Appellant's contention that the evidence adduced at trial was insufficient to sustain his conviction of grand larceny is wholly specious and equally without merit. In Jackson v. Virginia, 443 U.S. 307, 319, 99 S. Ct. 2781, 2789, 61 L.Ed.2d 560 (1970), the Supreme Court held that a federal habeas corpus court reviewing the sufficiency of the evidence to support a criminal conviction must determine 'whether, after viewing the evidence in the light most favorable to the prosecution, any rational trier of fact could have found the essential elements of the crime beyond a reasonable doubt.' (Emphasis in original). Pursuant to Tennessee law, grand larceny is the felonious taking and carrying away personal goods of another over the value of $200. T.C.A. Secs. 39-3-1101 and 39-3-1103.


The facts surrounding the theft in this case were undisputed. Each of the elements of grand larceny were undeniably satisfied--appellants' defense being that he did not commit the crime but rather it was Caldwell. As the district court aptly concluded in its opinion, viewing the evidence adduced at trial in the light most favorable to the prosecution, a rational trier of fact could reasonably have found that appellant was indeed the guilty party.


Accordingly, the judgment of the district court is AFFIRMED.


Appellant testified that although he had introduced Ms. Caldwell as his wife, she was actually his girlfriend with whom he was living


T.C.A. Sec. 39-1-801 provides:

39-1-801. Persons defined as habitual criminals.--Any person who has either been three (3) times convicted within this state of felonies, not less than two (2) of which are among those specified in Secs. 39-2-103, 39-605 [repealed], 39-2-111, 39-2-112, 39-2-640, 39-6-417(a)(1)(A), 40-20-112 or were for a crime punishable by death under existing law, but for which the death penalty was not inflicted, or who has been three (3) times convicted under the laws or any other state, government or country of crimes, not less than two (2) of which, if they had been comitted in this state, would have been among those specified in said Secs. 39-2-103, 39-605 [repealed], 39-2-111, 39-2-112, 39-2-640, 39-6-417(a)(1)(A), 40-20-112 or 39-2-111 would have been punishable by death under existing laws, but for which the death penalty was not inflicted, shall be considered, for the purposes of this part, and is declared to be an habitual criminal, provided that petit larceny shall not be counted as one of such three (3) convictions, but is expressly excluded; and provided, further, that each of such three (3) convictions shall be for separate offense, committed at different times, and on separate occasions.

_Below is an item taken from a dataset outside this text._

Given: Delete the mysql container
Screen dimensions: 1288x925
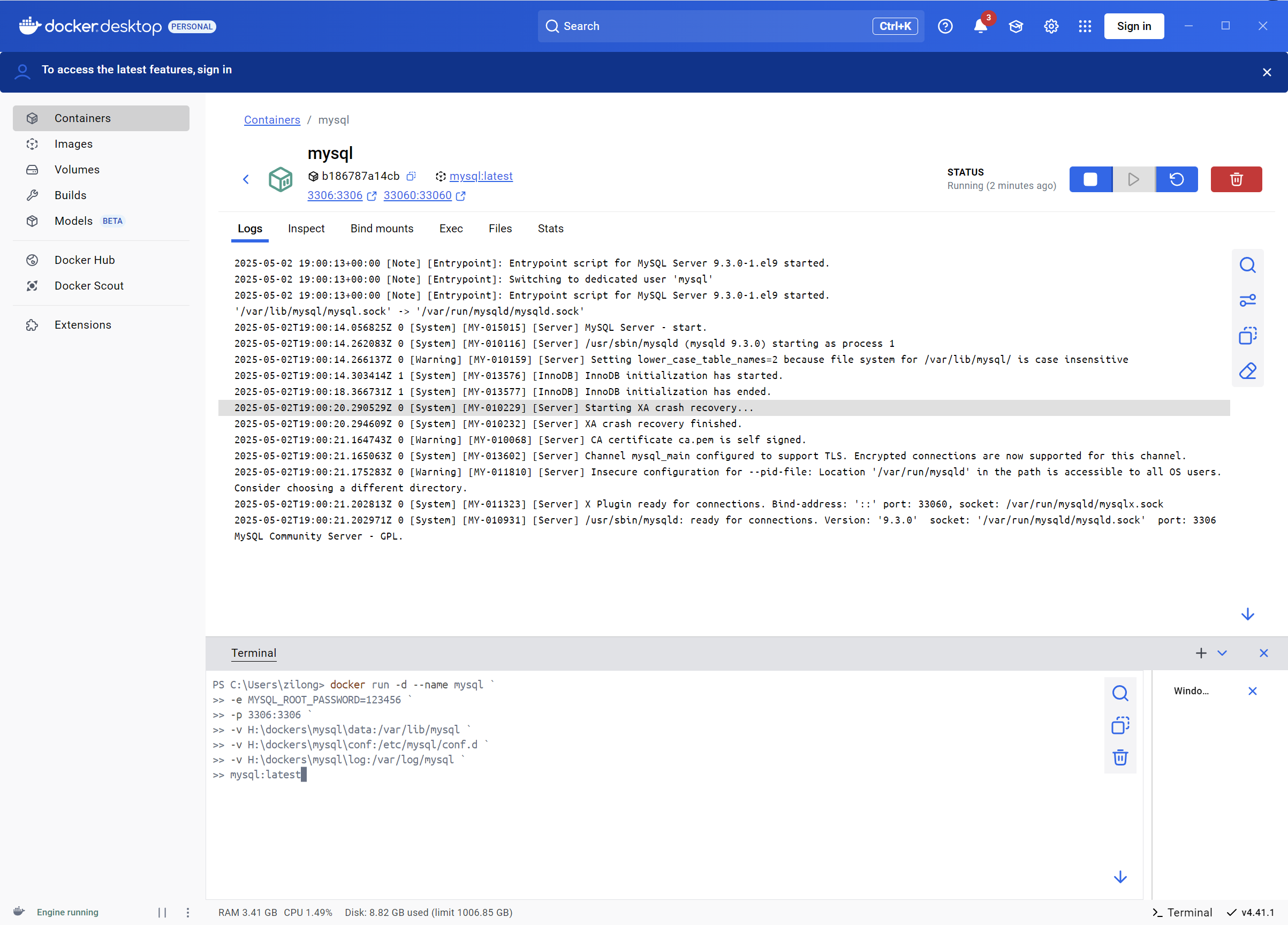Looking at the screenshot, I should (x=1236, y=179).
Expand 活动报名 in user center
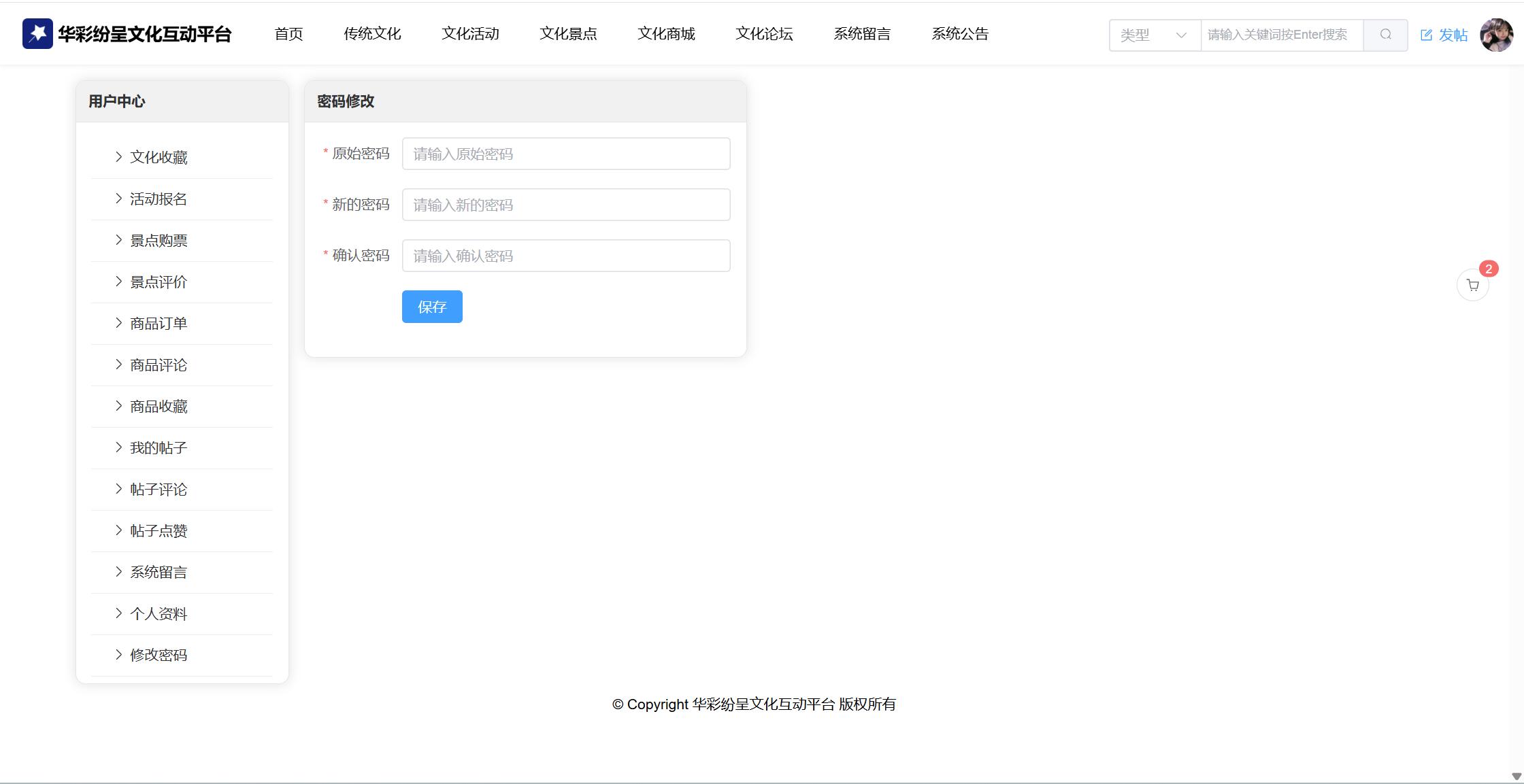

T.C.A. Sec. 40-28-116(b)(1) provides:

40-28-116. Power to parole.--

(b)(1) Any person having been convicted and sentenced as an habitual criminal under Sec. 39-1-806, may become eligible for parole provided such person shall have been confined or served a term in the state penitentiary of not less than thirty (30) full calendar years. The granting of such parole shall be within the discretion of the board.